Zootopia 2 tensiona exatamente essa promessa ao construir uma sociedade onde a diferença biológica entre espécies funciona como metáfora de diferenças sociais humanas.
O ponto central aqui não é a existência de diversidade, mas a forma como essa diversidade é juridicamente administrada.
O Direito Antidiscriminatório, na teoria, atua em dois níveis: o proibitivo (vedação de condutas discriminatórias) e o promocional (redução de desigualdades estruturais). O problema é que o filme evidencia um terceiro nível, menos reconhecido, porém decisivo: o nível simbólico-cultural da discriminação.
Esse nível opera antes da norma. Ele define expectativas, comportamentos, acessos e exclusões sem necessidade de intervenção jurídica direta.

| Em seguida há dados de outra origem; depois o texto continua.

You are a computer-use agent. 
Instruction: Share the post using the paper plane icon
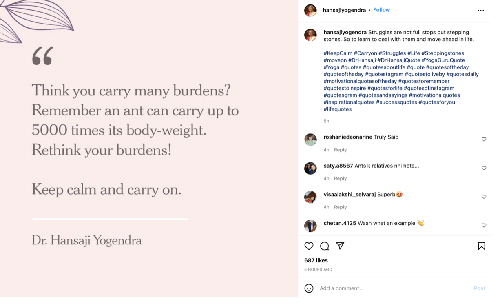340,246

A partir disso, três eixos analíticos emergem:
1. A insuficiência da igualdade formal
A igualdade perante a lei não impede que sujeitos sejam tratados de maneira desigual em práticas sociais informais. Isso cria uma dissociação entre o Direito escrito e o Direito vivido.
2. Estereótipos como estruturas normativas implícitas
O preconceito não é apenas opinião individual. Ele funciona como um sistema de previsibilidade social que orienta decisões institucionais e comportamentais.
3. O Direito como instrumento tardio de transformação social
O Direito costuma agir após a consolidação do problema social. Ele regula conflitos já cristalizados, e não necessariamente previne sua formação.
O resultado é um paradoxo: o Direito combate discriminação, mas depende de uma sociedade que já reconheça a discriminação como problema.
Zootopia 2, nesse sentido, funciona como uma espécie de experimento jurídico imaginário: o que acontece quando a diversidade é regra estrutural, mas o imaginário social ainda opera por hierarquias invisíveis?
A resposta não é confortável: o Direito consegue limitar comportamentos, mas tem dificuldade em alterar padrões cognitivos coletivos.